▶ What to produce: Retype the lines of the listing below, starting at the line that contains "SECTION (100, 87)" and ending at the line that contains "Prices (333, 1223)", both included.

▶ Material provided:
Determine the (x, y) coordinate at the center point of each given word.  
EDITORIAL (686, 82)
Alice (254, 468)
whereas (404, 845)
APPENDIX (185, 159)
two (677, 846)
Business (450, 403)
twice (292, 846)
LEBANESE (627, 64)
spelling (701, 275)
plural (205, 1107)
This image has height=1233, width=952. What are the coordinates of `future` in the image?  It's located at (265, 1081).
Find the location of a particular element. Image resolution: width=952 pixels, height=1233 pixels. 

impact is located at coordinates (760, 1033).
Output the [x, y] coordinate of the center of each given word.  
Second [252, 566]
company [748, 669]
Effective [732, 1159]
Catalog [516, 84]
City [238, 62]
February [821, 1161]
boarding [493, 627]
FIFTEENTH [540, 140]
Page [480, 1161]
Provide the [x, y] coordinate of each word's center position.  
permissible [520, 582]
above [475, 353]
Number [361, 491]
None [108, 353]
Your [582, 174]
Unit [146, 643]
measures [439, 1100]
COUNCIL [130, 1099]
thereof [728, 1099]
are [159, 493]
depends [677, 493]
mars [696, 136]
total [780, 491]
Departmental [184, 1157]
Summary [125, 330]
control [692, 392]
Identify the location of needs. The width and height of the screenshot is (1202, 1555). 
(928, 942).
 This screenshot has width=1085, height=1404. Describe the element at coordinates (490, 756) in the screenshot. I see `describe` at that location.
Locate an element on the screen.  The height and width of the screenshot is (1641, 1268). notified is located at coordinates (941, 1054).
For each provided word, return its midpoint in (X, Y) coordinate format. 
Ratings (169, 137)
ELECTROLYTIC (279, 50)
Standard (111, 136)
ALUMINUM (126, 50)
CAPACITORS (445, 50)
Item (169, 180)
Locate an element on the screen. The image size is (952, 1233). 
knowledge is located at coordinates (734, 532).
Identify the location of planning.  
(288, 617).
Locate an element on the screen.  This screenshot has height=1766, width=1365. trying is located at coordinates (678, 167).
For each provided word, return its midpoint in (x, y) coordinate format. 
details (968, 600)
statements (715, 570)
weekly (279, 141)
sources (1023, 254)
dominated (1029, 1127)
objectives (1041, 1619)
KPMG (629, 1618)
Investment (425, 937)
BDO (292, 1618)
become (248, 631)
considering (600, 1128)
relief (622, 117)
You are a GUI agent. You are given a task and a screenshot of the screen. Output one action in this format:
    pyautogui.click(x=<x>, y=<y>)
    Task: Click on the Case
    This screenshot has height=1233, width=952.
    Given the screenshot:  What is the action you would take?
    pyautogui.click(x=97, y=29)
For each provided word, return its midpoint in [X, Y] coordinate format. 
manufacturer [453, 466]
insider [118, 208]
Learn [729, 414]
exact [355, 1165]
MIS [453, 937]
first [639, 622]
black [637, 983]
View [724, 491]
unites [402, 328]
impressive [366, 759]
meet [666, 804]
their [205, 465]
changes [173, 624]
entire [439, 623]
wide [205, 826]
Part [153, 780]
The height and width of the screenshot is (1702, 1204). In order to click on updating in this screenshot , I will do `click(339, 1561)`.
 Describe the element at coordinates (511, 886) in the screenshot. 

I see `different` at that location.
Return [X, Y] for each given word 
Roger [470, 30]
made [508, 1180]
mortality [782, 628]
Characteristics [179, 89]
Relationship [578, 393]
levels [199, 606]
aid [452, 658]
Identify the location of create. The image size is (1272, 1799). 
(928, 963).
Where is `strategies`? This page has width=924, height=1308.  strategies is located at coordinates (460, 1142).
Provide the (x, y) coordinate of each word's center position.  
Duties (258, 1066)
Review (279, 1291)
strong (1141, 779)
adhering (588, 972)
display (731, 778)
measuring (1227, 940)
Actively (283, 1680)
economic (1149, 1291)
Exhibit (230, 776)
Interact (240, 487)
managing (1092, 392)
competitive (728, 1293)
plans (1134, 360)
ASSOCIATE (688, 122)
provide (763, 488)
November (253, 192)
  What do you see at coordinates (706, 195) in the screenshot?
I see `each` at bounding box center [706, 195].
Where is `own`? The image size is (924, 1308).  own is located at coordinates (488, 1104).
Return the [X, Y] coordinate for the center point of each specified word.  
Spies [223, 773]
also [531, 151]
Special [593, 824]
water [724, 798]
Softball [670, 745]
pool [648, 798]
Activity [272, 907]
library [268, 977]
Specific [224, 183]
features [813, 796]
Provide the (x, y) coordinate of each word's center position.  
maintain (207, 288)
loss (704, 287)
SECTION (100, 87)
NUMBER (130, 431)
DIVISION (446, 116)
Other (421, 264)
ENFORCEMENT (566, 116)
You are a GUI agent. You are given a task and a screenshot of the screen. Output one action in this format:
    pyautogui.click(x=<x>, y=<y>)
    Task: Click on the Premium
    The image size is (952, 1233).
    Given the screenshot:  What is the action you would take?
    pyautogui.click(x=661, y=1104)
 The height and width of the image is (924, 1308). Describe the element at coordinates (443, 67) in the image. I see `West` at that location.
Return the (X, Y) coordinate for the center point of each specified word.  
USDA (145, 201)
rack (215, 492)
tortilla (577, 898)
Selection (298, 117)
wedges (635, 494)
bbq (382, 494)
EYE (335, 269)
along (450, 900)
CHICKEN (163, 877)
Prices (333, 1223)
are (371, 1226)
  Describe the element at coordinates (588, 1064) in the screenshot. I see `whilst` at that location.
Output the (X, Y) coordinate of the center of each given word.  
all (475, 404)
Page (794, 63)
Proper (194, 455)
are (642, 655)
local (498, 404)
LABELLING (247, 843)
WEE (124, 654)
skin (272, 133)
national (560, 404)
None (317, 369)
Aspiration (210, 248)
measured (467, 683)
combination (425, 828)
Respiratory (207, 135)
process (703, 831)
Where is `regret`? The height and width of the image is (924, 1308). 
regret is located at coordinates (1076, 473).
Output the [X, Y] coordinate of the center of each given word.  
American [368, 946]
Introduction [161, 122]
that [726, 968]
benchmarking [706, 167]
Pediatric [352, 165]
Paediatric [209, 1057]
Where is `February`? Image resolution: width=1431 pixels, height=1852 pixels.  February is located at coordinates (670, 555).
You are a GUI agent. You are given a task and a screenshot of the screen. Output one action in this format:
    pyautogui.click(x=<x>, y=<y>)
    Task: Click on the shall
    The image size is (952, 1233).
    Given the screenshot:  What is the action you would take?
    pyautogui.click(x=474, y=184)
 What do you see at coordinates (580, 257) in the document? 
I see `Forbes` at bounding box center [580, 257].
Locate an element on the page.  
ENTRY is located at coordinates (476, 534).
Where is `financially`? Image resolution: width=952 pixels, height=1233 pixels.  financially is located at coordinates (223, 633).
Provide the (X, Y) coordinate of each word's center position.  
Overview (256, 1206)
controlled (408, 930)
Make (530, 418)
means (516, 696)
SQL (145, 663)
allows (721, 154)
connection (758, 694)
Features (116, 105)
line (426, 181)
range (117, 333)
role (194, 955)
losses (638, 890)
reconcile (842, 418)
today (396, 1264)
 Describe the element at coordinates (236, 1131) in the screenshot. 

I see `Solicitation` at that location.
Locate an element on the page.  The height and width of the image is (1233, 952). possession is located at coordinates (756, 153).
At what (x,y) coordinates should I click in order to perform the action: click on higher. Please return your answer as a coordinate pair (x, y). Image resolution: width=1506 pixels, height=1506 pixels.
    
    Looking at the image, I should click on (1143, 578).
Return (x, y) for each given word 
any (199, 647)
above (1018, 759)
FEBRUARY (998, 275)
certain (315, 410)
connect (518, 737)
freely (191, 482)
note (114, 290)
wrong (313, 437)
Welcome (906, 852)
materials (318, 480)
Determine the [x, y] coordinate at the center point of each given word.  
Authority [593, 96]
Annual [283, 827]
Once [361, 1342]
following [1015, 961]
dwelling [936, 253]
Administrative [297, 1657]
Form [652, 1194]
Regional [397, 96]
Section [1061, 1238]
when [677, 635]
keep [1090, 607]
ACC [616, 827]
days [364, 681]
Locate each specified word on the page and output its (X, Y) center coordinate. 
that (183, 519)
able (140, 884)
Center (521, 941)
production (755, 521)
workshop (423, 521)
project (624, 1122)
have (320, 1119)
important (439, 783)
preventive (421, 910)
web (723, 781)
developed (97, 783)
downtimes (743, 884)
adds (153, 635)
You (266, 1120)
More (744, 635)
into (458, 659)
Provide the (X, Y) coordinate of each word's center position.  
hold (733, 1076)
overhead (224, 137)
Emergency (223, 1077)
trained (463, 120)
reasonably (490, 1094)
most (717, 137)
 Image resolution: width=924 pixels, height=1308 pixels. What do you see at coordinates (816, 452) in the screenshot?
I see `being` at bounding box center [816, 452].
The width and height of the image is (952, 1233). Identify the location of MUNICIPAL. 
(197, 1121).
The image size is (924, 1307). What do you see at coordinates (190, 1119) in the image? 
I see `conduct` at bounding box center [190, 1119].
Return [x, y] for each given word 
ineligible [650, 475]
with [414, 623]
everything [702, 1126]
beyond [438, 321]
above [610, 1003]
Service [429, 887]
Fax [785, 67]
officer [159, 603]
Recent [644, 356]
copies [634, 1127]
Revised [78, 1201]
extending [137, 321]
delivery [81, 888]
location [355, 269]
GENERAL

▶ Expected output:
SECTION (100, 87)
NUMBER (130, 431)
DIVISION (446, 116)
Other (421, 264)
ENFORCEMENT (566, 116)
You are a GUI agent. You are given a task and a screenshot of the screen. Output one action in this format:
    pyautogui.click(x=<x>, y=<y>)
    Task: Click on the Premium
    The image size is (952, 1233).
    Given the screenshot:  What is the action you would take?
    pyautogui.click(x=661, y=1104)
 The height and width of the image is (924, 1308). Describe the element at coordinates (443, 67) in the image. I see `West` at that location.
Return the (X, Y) coordinate for the center point of each specified word.  
USDA (145, 201)
rack (215, 492)
tortilla (577, 898)
Selection (298, 117)
wedges (635, 494)
bbq (382, 494)
EYE (335, 269)
along (450, 900)
CHICKEN (163, 877)
Prices (333, 1223)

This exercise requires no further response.